**How to complete this task**. Go through the records and extract every line with the word "computer".

**Data records**.

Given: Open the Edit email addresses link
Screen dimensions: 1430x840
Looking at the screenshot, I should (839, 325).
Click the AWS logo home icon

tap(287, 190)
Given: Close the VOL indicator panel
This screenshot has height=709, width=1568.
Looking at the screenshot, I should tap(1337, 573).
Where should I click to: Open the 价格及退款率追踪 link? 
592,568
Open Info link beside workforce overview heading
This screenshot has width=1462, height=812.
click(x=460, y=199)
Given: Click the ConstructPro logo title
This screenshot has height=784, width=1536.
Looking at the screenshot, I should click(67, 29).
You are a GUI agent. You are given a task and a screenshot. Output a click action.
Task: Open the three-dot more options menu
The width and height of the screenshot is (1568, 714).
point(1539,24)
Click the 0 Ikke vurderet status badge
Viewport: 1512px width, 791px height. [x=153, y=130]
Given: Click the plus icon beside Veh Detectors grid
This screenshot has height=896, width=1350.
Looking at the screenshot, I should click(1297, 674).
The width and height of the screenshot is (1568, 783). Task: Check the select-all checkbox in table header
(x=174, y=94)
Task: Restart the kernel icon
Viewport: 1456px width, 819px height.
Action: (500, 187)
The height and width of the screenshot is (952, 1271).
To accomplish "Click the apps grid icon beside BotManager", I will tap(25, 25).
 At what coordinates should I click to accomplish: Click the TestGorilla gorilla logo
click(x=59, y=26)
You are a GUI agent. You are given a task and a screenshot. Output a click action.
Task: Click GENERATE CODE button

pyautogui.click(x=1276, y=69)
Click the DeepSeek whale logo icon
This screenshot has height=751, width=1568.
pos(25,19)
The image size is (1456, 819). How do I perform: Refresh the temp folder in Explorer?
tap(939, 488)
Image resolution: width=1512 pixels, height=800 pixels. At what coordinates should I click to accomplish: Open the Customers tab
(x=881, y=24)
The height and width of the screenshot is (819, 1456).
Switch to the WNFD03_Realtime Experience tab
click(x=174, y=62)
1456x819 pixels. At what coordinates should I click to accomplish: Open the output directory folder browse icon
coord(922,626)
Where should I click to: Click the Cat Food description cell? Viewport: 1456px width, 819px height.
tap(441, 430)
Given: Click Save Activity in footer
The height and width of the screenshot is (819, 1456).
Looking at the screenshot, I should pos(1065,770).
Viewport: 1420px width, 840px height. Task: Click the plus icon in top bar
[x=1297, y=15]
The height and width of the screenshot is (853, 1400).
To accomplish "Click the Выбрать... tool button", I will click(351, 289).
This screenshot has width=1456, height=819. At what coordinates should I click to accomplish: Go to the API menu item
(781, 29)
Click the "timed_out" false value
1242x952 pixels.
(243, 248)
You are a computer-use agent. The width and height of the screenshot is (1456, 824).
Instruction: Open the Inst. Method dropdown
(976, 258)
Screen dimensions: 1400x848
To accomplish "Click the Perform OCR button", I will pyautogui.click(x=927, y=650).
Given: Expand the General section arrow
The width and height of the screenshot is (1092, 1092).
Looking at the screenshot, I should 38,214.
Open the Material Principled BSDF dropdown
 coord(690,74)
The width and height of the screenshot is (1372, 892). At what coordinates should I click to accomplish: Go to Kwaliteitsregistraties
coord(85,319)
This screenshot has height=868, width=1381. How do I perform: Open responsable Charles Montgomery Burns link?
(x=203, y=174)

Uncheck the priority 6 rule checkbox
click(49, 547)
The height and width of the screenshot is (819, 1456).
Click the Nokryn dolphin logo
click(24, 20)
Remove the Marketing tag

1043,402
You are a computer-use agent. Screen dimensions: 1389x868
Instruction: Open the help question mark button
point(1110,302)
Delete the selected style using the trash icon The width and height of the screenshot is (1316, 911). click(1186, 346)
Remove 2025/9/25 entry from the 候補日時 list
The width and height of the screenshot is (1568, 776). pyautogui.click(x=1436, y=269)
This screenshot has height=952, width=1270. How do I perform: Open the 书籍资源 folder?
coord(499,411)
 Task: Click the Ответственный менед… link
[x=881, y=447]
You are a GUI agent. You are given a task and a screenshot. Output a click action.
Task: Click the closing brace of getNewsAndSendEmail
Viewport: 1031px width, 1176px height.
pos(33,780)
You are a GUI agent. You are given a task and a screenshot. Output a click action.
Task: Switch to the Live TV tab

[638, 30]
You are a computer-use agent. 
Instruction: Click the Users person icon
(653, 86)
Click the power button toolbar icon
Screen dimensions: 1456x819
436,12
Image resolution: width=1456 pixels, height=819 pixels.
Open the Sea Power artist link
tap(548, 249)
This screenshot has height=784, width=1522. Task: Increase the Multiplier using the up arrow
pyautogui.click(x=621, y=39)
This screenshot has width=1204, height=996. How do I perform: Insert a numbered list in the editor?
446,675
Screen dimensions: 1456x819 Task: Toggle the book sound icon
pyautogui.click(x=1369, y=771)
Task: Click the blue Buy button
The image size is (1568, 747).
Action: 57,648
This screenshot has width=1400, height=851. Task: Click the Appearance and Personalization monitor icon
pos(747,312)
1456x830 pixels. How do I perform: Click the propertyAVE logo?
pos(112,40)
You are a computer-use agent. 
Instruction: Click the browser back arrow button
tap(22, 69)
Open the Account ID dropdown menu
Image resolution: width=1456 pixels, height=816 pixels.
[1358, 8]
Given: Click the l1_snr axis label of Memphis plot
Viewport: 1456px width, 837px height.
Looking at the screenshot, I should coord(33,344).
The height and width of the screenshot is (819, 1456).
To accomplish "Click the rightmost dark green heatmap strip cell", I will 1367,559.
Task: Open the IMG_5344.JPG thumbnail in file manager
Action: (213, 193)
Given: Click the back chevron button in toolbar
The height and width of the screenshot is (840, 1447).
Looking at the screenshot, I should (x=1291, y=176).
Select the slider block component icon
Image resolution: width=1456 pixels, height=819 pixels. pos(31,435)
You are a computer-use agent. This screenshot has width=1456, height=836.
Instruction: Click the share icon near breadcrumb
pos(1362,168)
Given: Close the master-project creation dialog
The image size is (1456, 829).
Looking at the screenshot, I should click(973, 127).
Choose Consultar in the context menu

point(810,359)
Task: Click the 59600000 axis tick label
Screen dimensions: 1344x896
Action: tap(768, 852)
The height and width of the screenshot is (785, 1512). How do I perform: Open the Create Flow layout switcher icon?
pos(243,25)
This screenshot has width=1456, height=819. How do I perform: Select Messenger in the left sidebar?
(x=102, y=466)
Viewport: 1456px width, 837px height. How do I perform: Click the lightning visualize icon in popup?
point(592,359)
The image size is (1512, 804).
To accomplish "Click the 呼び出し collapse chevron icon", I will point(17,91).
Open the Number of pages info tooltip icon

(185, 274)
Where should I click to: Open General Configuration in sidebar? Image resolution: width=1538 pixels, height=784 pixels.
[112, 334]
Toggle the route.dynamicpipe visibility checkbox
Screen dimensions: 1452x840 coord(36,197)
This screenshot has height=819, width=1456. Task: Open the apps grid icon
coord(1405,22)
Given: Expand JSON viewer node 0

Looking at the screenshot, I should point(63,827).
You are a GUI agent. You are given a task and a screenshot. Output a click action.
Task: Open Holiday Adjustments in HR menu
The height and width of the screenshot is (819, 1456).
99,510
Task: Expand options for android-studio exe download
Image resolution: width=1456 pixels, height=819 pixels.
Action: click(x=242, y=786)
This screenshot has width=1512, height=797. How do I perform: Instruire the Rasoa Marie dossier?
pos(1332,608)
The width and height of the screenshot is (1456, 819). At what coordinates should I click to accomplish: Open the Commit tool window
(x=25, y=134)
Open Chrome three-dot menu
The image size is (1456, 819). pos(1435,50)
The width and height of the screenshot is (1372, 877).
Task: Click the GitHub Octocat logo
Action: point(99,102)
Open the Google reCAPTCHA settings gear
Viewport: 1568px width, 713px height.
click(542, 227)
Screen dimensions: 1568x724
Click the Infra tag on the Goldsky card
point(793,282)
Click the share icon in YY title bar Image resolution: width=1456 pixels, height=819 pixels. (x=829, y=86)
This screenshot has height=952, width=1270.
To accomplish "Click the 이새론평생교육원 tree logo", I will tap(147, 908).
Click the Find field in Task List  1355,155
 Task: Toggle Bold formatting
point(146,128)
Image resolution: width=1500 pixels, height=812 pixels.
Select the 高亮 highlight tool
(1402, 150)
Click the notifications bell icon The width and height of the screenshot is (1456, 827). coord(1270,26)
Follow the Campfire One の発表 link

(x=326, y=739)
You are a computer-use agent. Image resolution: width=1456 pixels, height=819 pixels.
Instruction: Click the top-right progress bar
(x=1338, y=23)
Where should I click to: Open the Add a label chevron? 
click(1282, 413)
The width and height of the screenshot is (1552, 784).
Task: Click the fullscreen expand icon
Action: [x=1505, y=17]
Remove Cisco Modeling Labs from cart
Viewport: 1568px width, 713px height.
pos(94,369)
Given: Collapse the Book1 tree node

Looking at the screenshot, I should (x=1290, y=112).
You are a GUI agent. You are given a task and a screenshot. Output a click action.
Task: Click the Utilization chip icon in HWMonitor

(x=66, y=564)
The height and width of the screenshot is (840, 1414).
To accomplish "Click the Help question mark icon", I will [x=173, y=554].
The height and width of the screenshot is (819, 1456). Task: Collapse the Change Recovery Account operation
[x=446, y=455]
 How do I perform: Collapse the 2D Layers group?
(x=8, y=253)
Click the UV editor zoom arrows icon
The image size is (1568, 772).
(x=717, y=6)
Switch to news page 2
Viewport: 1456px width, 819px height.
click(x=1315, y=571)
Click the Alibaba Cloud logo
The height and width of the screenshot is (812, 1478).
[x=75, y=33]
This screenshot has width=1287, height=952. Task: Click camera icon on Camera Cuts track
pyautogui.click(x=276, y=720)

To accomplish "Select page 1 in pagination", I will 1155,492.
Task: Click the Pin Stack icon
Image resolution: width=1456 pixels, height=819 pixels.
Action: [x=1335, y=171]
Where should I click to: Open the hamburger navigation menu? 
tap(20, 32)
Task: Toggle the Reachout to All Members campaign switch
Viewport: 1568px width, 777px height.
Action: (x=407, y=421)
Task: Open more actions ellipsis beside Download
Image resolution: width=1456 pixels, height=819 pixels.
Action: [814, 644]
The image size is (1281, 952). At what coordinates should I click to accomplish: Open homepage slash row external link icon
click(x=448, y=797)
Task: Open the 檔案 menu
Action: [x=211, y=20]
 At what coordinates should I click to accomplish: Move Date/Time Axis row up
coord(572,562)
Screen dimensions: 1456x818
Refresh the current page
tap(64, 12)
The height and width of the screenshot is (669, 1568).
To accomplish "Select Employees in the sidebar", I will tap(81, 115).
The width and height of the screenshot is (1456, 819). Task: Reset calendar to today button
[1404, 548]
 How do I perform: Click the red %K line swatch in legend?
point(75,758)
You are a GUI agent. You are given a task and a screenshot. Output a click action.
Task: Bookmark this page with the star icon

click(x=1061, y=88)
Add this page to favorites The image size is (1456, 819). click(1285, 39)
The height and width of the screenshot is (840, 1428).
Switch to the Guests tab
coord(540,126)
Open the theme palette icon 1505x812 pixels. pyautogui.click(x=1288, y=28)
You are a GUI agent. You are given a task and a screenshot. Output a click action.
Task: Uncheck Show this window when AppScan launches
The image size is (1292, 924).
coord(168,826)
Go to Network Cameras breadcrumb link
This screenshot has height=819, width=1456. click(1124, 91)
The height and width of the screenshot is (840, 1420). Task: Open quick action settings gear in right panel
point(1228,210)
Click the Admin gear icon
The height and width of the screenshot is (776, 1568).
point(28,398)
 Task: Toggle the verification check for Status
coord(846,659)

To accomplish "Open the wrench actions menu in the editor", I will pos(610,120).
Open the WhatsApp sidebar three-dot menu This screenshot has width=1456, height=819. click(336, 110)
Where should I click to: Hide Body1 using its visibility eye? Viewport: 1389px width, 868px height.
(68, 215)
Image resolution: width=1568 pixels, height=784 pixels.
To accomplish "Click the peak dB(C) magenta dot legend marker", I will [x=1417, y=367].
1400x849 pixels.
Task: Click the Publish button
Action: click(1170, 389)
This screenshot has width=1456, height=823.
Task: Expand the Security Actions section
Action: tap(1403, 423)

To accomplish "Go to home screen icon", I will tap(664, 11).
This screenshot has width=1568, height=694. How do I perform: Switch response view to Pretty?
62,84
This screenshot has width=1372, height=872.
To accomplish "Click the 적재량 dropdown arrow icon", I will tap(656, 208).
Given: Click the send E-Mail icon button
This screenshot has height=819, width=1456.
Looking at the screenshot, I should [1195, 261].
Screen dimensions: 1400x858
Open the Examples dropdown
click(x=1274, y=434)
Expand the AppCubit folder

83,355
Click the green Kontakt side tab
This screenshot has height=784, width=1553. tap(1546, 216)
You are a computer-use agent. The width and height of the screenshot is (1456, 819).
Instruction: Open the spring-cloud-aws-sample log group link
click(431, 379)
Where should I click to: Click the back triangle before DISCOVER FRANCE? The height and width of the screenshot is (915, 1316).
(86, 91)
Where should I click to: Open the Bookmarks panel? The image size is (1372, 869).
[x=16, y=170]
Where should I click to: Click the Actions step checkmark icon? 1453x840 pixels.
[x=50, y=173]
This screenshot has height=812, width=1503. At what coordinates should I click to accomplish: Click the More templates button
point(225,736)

**Response to the exercise**.
You are a computer-use agent. The width and height of the screenshot is (1456, 824).
You are a computer-use agent. Screen dimensions: 1389x868
You are a computer-use agent. 
You are a computer-use agent. 
You are a computer-use agent. This screenshot has width=1456, height=836.
You are a computer-use agent. Image resolution: width=1456 pixels, height=819 pixels.
You are a computer-use agent. The width and height of the screenshot is (1456, 819).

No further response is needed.